37

Dickie Marwell turned the simple act of entering the small Boston conference room into a three-act play: cape off with Zorro-like panache, Act I; gloves plucked daintily from each finger, Act II; trying out the two identical chairs, sagging into one, jiggling his bottom around in the other, Act III; a deep histrionic sigh as coda.

He smiled, or tried to. Nothing moved, his face a Botoxed mask. There were pale surgical scars around his ears. Still, I took him to be close to eighty.

“Can’t we do this in a cocktail lounge?” he asked.

I was about to point out that it was not quite 10:00 A.M. when he launched into his résumé, starting with, “I used to make movies.”

“Wait a minute, you’re that Dickie Marwell? I’ve seen all of your films on video and DVD-The House That Dripped Blood, Die, Die Dracula, and my all-time favorite, Killing the Undead.

I thought the skin on Marwell’s tight-as-a-drum face might split as he attempted to smile, though the simple act had been rendered close to impossible by the botulism injected into his facial muscles. “The one and only,” he said. “Retired. Beverly Hills paled and my hometown Beacon Hill beckoned.”

I wanted to ask him everything about making cheapo horror films in the fifties, but I was getting paid to ask other, more important, questions, so I opened my drawing pad to get started.

Marwell gripped my hand. “What have you done to your cuticles? Good-looking boy like you. My God, it’s a sin.”

I tugged my hand free.

“With your looks and name-Rodriguez-I can see it on a marquee faster than you can say ‘Qué pasa, baby.’ No offense, darling, but today it’s all Latin Latin Latin. Am I right, or am I right? I may no longer be in the film biz, but I keep up.” He framed my face. “If I were still making films I’d sign you up in a minute.”

“Another horror film, huh?”

Marwell’s hands continued to form rectangles around my mug. “I know a face when I see a face, and you have a face.”

“Yeah, I always knew that. I see it like two or three times a day.”

“But clearly not this morning. When was the last time you shaved? No matter. It’s a look, I know. And the camera will love you just the way you are. But promise me you will stop picking at your fingers.”

I promised. “So, tell me about the perpetrator.”

“The perpetrator. I love that.” He took a deep, dramatic breath. “Well, I had a party and showed a movie in my screening room, Brokeback Mountain, to make my old-fogy Boston amigos sit up and take notice, and-”

“Can we cut to the robbery, Mr. Marwell?”

“I’m the director, sweetie, I’ll say when we cut. And call me Dickie.”

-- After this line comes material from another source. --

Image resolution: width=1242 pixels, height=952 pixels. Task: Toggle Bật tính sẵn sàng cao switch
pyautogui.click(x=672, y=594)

“Okay, Dickie. The robbery?”

“Well, after my friends left I was exhausted from all of the party chitchat, you know how it is.”

I did not.

“Anyway, I went directly to sleep. Next thing I know, I’m awake, it’s the middle of the night, and oh my God, there’s a man in a black jumpsuit-awful, by the way, so seventies, and he was way too big for spandex-stealing my things! Here, in Beacon Hill, of all places. I mean, really, in Beverly Hills it’s to be expected, but-”

“Mr. Marwell-”

He raised a finger. “Dickie.”

“Right. Dickie. The man? In spandex? Can you describe him?”

“He had a big sack, like Santa, and he was putting my gold candlesticks in it-a gift from Vincent Price, by the way. I pretended to be asleep. I’m lucky to be alive!”

“But you saw him?”

“Indeed I did. A big man. Real rough trade. If I wasn’t so tired…” He laughed.

I took a deep breath and went through my usual questions-race, shape of the face-and Marwell was good.

I was doing fine for a while; Marwell had an excellent visual memory, but then something went wrong. When I looked down I was shocked.




I hadn’t been listening to Marwell at all. That other face in my mind was all I could see-and draw.



I didn’t want to show Marwell, but he turned it around. “Oh, my, what’s this? You need a Xanax, m’boy-or maybe just a good colonic?”

I said I was sorry. I didn’t know what had happened.

We took a coffee break and I asked Marwell a few questions about his life in Hollywood, which he was more than happy to answer. Afterward I tried again and did better. Marwell deemed my sketch brilliant and said if he ever made another movie he was going to call me.

“You’ll be the new Andy Garcia,” he said. “Only taller.”

“Oh, sure,” I said.

I gave the sketch to Nevins, who barely looked up from her desk when she said, “Thanks. Make sure you leave your social security number with the desk so you can get paid and reimbursed for the train and hotel.”